I spent my childhood speaking English at home, sometimes at school, and in places where English was spoken.
I spoke Spanish at the babysitter's house at my mother's request. She wanted me to learn it alongside English. I also spoke Spanish at school (it was a bilingual school), wherever Spanish was spoken (pretty common in California and rural Idaho alike), and sometimes at home.
I spoke German at family gatherings with my German immigrant grandparents, with the German immigrant neighbors around the corner, at the deli we frequented, with my Sunday School teacher, who was also a German immigrant, and sometimes at home with my dad.
To this day, my siblings and I speak a bizarre mix of all three languages together, leaving new acquaintances unfamiliar with how we were raised struggling to keep up.

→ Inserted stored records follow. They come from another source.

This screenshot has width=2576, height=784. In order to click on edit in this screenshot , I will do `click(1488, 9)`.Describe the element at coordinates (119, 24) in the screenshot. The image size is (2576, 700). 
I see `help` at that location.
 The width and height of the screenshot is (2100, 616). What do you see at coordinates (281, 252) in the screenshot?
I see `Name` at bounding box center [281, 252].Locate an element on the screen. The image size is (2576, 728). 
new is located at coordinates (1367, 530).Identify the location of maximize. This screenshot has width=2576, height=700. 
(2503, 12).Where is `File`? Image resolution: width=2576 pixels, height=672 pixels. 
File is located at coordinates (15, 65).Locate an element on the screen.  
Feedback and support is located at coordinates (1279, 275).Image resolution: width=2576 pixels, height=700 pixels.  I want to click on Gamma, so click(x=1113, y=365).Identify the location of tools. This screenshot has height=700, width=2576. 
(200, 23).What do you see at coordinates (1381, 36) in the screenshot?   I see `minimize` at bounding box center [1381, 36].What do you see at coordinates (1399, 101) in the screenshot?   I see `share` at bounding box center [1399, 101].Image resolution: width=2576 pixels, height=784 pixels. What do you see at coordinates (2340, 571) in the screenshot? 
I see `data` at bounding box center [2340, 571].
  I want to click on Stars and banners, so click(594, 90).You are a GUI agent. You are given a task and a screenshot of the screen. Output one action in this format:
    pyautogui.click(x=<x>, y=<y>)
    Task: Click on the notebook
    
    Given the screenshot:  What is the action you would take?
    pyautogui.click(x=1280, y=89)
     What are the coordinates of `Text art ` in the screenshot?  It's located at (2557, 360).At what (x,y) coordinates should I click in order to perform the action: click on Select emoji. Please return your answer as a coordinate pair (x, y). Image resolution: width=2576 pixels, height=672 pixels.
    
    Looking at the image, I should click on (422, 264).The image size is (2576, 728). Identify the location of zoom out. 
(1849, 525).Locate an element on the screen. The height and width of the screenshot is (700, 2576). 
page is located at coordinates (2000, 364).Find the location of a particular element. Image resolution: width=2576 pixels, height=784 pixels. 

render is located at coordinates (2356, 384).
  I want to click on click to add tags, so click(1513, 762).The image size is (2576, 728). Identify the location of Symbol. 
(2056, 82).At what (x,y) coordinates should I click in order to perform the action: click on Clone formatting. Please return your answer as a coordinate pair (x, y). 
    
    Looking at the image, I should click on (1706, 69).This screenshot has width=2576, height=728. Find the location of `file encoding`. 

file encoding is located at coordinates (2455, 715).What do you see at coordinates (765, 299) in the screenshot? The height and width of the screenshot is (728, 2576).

And now my kids, thanks to one majoring in Asian studies and both having studied abroad in Japan, now throw Japanese into the mix.
All of us agree that English is the hardest to learn, and it's simply because it's a crazy mixed up language with rules that are constantly broken. At least my siblings and I don't even pretend our family pidgin has rules. Of my three primary languages, I mastered English the last because of all of what we called "jail words."
I tutored a Pakistani student in English, and I had to frequently tell him, "Yes, that's grammatically correct, but you'll likely never hear anyone say it that way."